Friday, February 16, 2018

Reading Utopias

 I am preparing a lesson plan for an upcoming Gulliver's Travels class for the Grade 4 students, where I plan to talk about Laputa as a "scientific Utopia" or a model of a society as an operating machine. It seems that this analogy of the social machine rises to prominence in the 1500s and 1600s,with Francis Bacon's New Atlantis and Thomas More's much earlier Utopia as examples of the genre where society is set up as an operational, functioning machinery. I am not so sure if Swift's Gulliver's Travels follows the same pattern, but I suspect that its particular depiction of a futuristic society is more akin to a satire than a literal depiction of the author's social or moral ideals. In presenting a society governed by the less savory extremes of science (including pedantry, animal cruelty, and a tendency to over-abstract to the point of diminishing human contact), Swift seems to warn his readers much more than encouraging them to foster dreams of a future society governed by technology.
   I think, from a curriculum perspective, it's important for young learners to play around with these ideas. Part of my fascination with science fiction at a relatively young age is that I was able to step into alternate views of the world, as a way of questioning whether the customs and patterns I enjoy in society today are really the best or most realistic ones. As kids start to get older, I don't know whether they retain the sense of awe or wonder, but at least they do have the habit of considering ideas or proposals from fresh and new angles.

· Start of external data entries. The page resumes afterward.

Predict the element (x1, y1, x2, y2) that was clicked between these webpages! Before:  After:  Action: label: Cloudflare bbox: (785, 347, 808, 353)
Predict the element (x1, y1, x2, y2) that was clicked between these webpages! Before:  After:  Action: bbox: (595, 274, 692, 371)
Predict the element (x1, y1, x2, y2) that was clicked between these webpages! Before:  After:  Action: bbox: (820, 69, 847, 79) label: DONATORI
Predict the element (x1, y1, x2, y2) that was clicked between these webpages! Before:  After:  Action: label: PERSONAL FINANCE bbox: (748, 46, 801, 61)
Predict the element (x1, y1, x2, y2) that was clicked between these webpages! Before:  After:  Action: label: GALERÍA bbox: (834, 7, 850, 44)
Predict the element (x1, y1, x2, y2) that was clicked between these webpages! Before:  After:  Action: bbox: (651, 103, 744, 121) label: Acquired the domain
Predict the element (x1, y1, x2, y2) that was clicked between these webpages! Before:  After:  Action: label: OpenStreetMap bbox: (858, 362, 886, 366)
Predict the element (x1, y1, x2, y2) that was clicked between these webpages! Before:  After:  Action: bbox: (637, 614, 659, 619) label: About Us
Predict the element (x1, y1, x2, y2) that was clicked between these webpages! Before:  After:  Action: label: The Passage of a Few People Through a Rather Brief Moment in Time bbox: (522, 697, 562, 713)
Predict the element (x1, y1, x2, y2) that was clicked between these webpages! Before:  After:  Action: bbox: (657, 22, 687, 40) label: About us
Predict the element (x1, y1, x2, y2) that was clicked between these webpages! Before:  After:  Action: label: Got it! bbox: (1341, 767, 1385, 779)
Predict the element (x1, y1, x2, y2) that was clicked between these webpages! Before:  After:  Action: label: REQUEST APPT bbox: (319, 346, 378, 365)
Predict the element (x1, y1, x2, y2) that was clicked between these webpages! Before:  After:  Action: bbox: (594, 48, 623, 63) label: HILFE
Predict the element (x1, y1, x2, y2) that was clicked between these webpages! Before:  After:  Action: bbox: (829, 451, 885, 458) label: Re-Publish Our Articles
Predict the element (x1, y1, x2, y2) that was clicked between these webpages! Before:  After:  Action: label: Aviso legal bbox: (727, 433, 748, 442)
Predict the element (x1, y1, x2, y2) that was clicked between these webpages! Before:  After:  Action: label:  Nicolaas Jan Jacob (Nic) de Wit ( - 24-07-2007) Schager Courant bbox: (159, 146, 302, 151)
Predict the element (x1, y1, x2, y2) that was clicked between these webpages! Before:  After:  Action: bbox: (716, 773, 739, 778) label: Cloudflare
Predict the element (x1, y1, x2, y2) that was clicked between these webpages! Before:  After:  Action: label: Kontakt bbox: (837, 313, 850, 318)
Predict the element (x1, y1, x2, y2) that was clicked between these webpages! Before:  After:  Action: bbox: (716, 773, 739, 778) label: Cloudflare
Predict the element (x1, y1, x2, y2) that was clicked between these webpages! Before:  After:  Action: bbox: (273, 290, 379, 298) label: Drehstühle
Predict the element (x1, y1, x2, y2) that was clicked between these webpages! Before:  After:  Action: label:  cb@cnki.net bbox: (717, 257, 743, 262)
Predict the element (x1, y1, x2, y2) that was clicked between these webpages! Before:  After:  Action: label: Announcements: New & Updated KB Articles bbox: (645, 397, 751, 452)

   So far, I have not read a single Utopia that doesn't have its downside. For More, it's the slaves who are kept chained in every household. For Plato, perhaps the pessimism was in hiring "outside" mercenaries to do warlike behaviors, thus sparing the lives of those in the state. I wonder if what is implied here is that Utopia doesn't make everyone's lives better, but only shifts the burdens of forced labor or war onto the "others" who are considered less deserving of certain rights. Swift certainly suggests the "downside" literally in his depiction of the island that is below Laputa, as a place where people do the necessary toil to support the flying city. Besides the oblique historical references to Ireland and England (or other forms of political oppression at the time of Swift), I wonder if this section of Gulliver's Travels can invite a wider discussion about what makes a "good" society, and whether the good society always must incorporate or "handle" the downside of people not wanting to perform the necessary services of the social world. Can a Utopia be pleasant for everyone or only for certain entitled, meritorious classes? What happens to the unpleasant tasks used to sustain such a society? These questions might form an inquiry where students reflect on similar experiences in their school.